We tied on size 18 and 20 Griffith’s gnats and Einar’s special silver-winged grayling fly and dropped them behind the rocks which broke the surface of the water. The fish obliged as if our offerings were the real thing and I landed my first grayling and a dozen more before the afternoon was out.
It’s been over a decade since that day in the snowpack-fed Norwegian stream where I learned to watch the world around me for clues and cues on what to do to make my fishing more successful and my time outdoors more enjoyable. Sometimes the pattern is daily – like when the midges rose from the rock in the mid-day sunlight – and other times it is seasonal, like knowing the midges and mosquitoes around here are the first to take flight each spring, followed by caddisflies of late spring, then dragonflies of early summer, then mayflies around midsummer.
Sometimes the clues are easily seen, and other times they’re a chance occurrence – like hooking a walleye that belches up baby white bass in late August, or a smallmouth that spits out two-inch crayfish in the boat in July. Sometimes the targets themselves provide clues as to what’s going on, and all it takes is a moment or two, or ten, to pause, look, study and follow nature’s lead.
Too often, we’re all the impatient angler that I was in the above experience – rushing to the bank, firing off a cast just a moment too fast, spooking fish and turning what could have been a sure thing into nothing at all. Maybe it’s an obvious piece of structure, like a felled tree leading out from shore, or one that’s less obvious like a boulder that can only been seen with polarized glasses while lazily drifting around for pre-spawn largemouth. Or maybe we just misjudge the size of the school of silver bass and drop our offering into the center, spooking them or we just don’t count down every cast to find where crappies are holding before sunset brings them up to the surface. Finding that moment to pause and take stock of what is happening and how it figures into the fishing equation might seem to slow the process down, but in my mind, it IS the process.

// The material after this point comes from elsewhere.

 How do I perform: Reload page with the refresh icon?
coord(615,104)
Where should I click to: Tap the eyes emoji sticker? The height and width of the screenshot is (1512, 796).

Doing so should never be considered a lost moment that’s going to detract from fishing success. Quite the contrary, since that day in the grayling stream, I’ve found that the time spent observing, learning and understanding natural cues, what’s hatching, who’s eating who, and where they’re doing it provides far greater dividends than rushing into the flow without knowing what’s going on…in our outdoors.